O debate teve início em 4 de abril de 2016, quando a Associação de Direito das Famílias e das Sucessões (ADFAS) entrou com um pedido para que a entidade impeça o registro de uniões entre mais de duas pessoas. Nove dias depois, a ministra Nancy Andrighi concedeu uma liminar recomendando aos tabeliães de notas do país que aguardassem o julgamento do caso.
A análise começou no último dia 24 de abril, e o relator da matéria, o ministro João Otávio de Noronha, votou pela proibição do registro. No mesmo dia, o conselheiro Aloysio Corrêa pediu vista, e o julgamento foi interrompido, voltando à pauta hoje. Mais 13 conselheiros precisam votar. Procurado, Noronha não quis dar entrevista.
No pedido da associação são citadas as escrituras de dois trisais, uma lavrada em Tupã (SP), em 2012, entre um homem e duas mulheres, a primeira no país, e outra em São Vicente (SP), em 2016, também entre um homem e duas mulheres. Ambas as partes, a associação e a tabeliã que registrou essas uniões poliafetivas, podem recorrer, o que levaria a matéria ao Supremo Tribunal Federal.
Mais de 30 registros no país
A presidente da associação, Regina Beatriz Tavares da Silva, é taxativa ao defender o modelo monogâmico. Diz que o artigo 226 da Constituição é claro ao restringir o conceito de família a duas pessoas, homem e mulher, e que mesmo a decisão do STF que reconheceu as relações homoafetivas, em 2011, foi baseada no modelo heterossexual — ou seja, igualmente monogâmico.

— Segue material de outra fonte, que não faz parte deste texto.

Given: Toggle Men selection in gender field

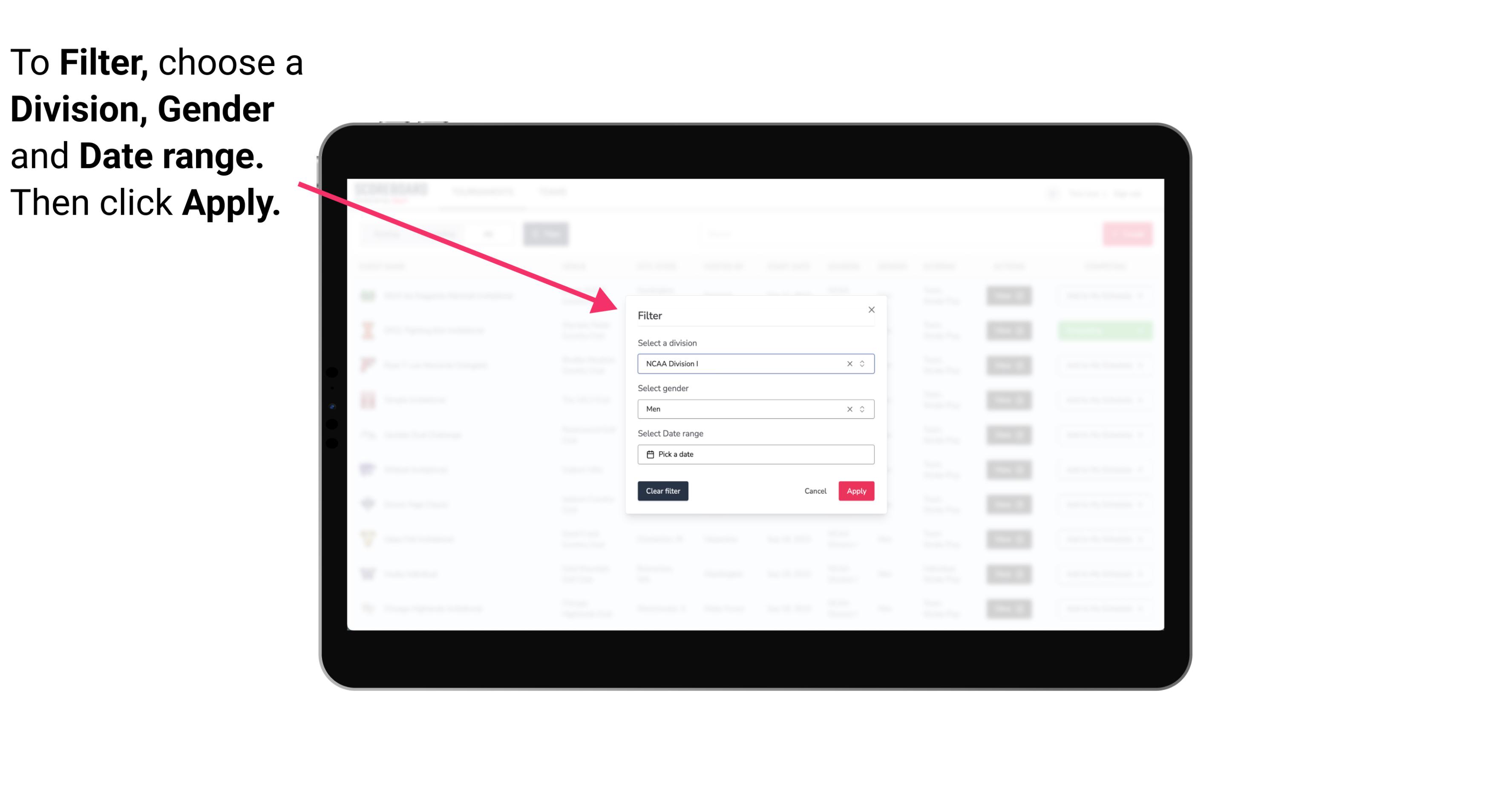Looking at the screenshot, I should 847,409.
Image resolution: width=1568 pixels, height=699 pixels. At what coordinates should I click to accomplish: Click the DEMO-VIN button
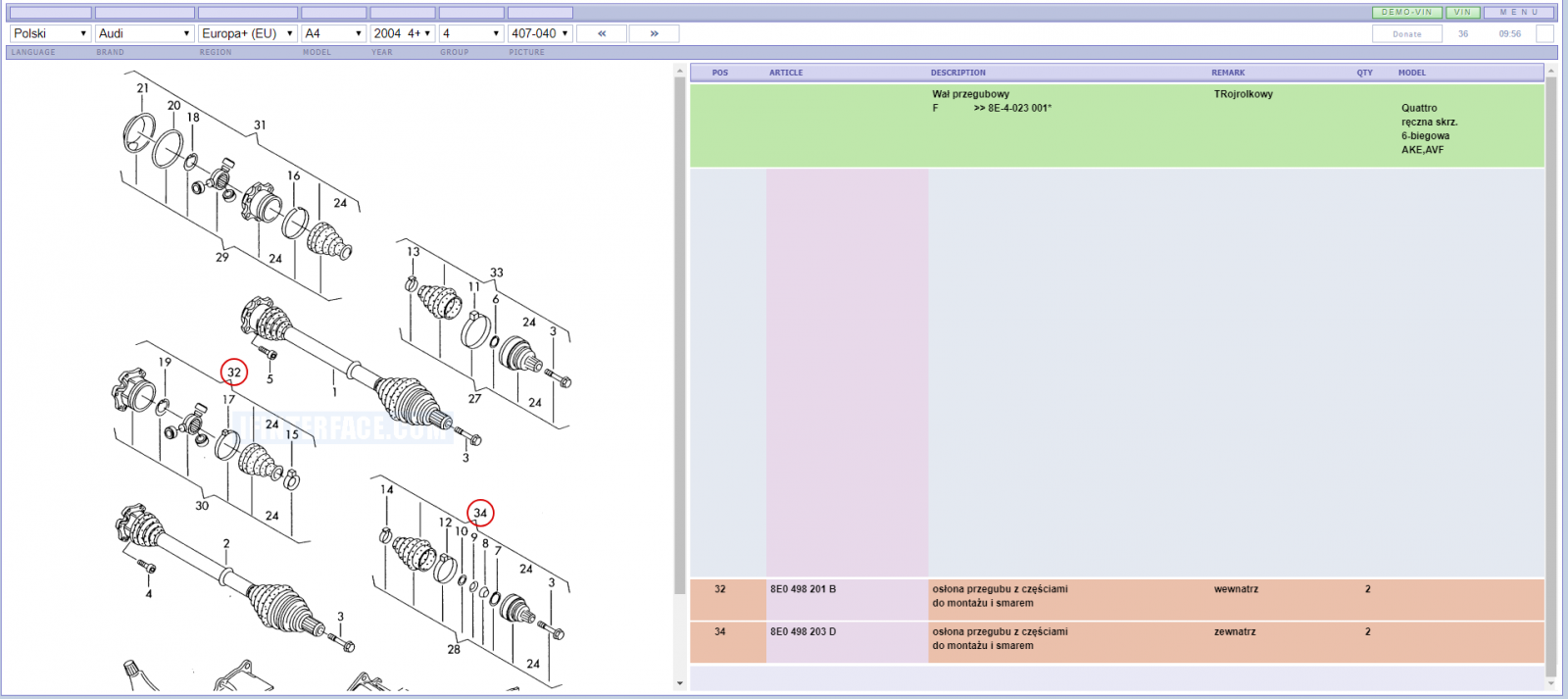[x=1407, y=13]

— São escrituras ilegais. Não há ordenamento jurídico no país para a atribuição de efeitos de direito de família a esse tipo de relação — diz ela.
Em uma espécie de vácuo legal, desde 2012 foram registradas cerca de 30 uniões estáveis com mais de duas pessoas, segundo o Instituto Brasileiro de Direito de Família (IBDFAM).

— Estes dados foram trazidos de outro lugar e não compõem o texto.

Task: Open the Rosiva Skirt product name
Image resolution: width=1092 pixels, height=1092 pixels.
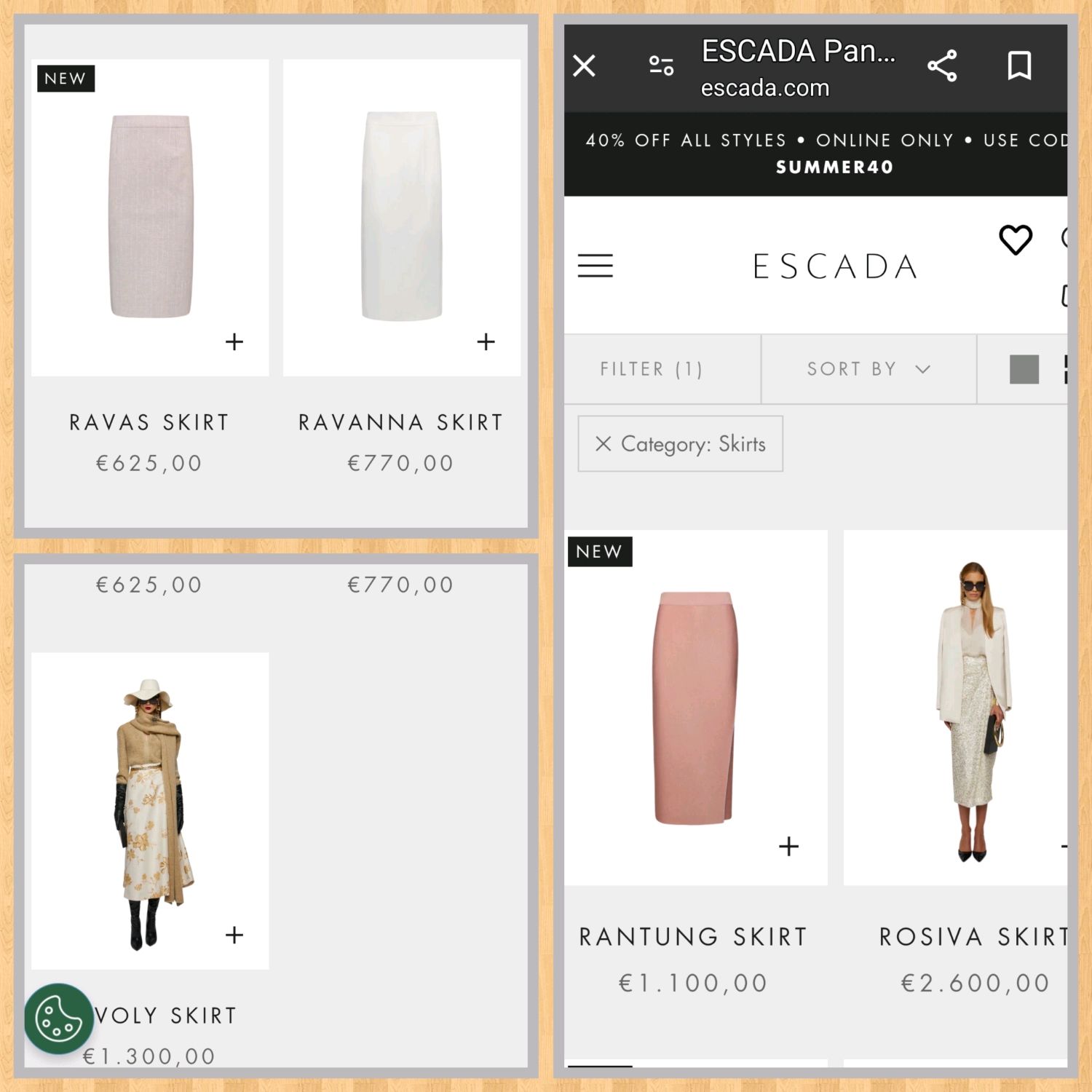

— Estão querendo condená-las à invisibilidade. Se o CNJ proibir os tabeliões de fazer as escrituras, será um grande retrocesso histórico. E não é questão de ser a favor ou contra esse tipo de relação. O Estado não tem que intervir — diz Rodrigo da Cunha Pereira, presidente da entidade.
Em nova configuração: ‘trisal’
A estudante Amanda Lopes, 22 anos, “entrou em choque” quando pisou pela primeira vez em uma academia em Lorena, interior de São Paulo, e viu o proprietário, Jorge Augusto Ribeiro Daniel, 30 anos. O objetivo era apenas malhar, mas os dois se aproximaram e cerca de dois anos depois assumiram um namoro. Ao longo da relação, “sem tabus e com muito diálogo”, Amanda confessou seu interesse em relacionar-se também com outras mulheres.
Ela e Daniel viveram um período separados e depois reataram. Porém, em uma nova configuração: o casal virou “trisal”, ao incorporar a estudante Letícia Moreira, 18 anos.
Os três estão juntos há dois anos e três meses. Moram sob o mesmo teto, dividem a mesma cama — de casal com uma de solteiro acoplada —, compartilham as contas de casa e os afazeres domésticos. Vivem como um casal tradicional, mas com uma pessoa a mais.
No momento, Daniel diz que não é prioridade para os três registrarem a relação em cartório, ainda que não descartem a possibilidade no futuro para terem direitos, como a inclusão no plano de saúde, acesso ao seguro de vida, divisão de bens em caso de separação e recebimento de pensão.
— O direito deve existir para todos, inclusive aos poliamoristas — defende Daniel, acrescentando que os três consideram adotar uma criança.